Personal information
- Born: March 8, 1956 (age 70) London, England
- Occupation: Trainer

Horse racing career
- Sport: Horse racing

Major racing wins
- Tremont Stakes (1988) Bourbon Stakes (1995) Lexington Stakes (1996) Long Island Handicap (1996) Alcibiades Stakes (1997) Breeders' Futurity Stakes (1997) Derby Trial Stakes (1997) Stephen Foster Handicap (1997, 1998) Hopeful Stakes (1997) Jerome Handicap (1997) Sanford Stakes (1997) Saratoga Special Stakes (1997) Spinaway Stakes (1997) Hawthorne Gold Cup Handicap (1998, 2001) Kentucky Cup Classic Stakes (1998) Princess Elizabeth Stakes (1998) Whitney Handicap (1998) Fayette Stakes (1999) Regret Stakes (1999) Widener Handicap (1999) Swale Stakes (2002) San Fernando Stakes (2003) Ben Ali Stakes (2002) Breeders' Cup wins: Breeders' Cup Juvenile (1997) Breeders' Cup Juvenile Fillies (1997) Breeders' Cup Classic (1998)

Racing awards
- United Thoroughbred Trainers of America Award for Outstanding Trainer (1997)

Significant horses
- Awesome Again, Countess Diana, Favorite Trick, Golden Missile

= Patrick B. Byrne =

English racehorse trainer

Patrick B. Byrne (born March 8, 1956, in London, England) is an American Thoroughbred racehorse trainer who has won three Breeders' Cup races and who in 1997 conditioned Favorite Trick to American Champion Two-Year-Old Colt and American Horse of the Year honors and Countess Diana to American Champion Two-Year-Old Filly honors.

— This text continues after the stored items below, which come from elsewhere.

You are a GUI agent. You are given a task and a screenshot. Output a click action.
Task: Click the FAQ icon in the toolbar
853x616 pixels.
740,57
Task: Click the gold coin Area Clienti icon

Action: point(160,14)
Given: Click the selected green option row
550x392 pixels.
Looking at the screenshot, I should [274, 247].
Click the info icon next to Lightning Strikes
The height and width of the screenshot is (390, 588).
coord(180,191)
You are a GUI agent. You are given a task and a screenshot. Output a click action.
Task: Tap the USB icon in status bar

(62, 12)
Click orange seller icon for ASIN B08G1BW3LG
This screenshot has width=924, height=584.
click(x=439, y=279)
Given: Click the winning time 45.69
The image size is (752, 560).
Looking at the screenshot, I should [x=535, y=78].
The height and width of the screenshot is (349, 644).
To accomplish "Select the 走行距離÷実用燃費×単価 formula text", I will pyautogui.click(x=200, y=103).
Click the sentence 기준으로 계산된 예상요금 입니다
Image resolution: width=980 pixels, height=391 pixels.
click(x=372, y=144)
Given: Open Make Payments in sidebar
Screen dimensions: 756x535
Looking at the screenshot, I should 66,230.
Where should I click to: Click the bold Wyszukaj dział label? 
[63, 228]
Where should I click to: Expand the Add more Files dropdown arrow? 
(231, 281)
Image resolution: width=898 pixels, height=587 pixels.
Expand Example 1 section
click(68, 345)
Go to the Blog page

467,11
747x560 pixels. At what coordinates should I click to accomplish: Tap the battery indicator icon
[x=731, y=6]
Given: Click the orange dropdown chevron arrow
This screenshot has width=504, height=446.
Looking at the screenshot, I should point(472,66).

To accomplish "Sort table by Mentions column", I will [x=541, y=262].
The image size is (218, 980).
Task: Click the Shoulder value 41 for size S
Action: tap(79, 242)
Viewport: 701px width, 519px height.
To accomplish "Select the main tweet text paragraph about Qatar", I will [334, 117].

A native of London, England, Byrne was from a family involved in horse racing. He rode horses in Europe before emigrating to the United States in 1978 where he worked in New York as an exercise rider. He then spent eight years learning the training business from trainers such as LeRoy Jolley, John Russell, Howard Tesher and David Whitely before taking out his trainers license in 1986.

In 1998, Patrick Byrne trained Awesome Again to an undefeated year that was capped off with a win in the Breeders' Cup Classic.

Byrne makes his home in Louisville, Kentucky, where he settled in 1990, competing from a base at Churchill Downs.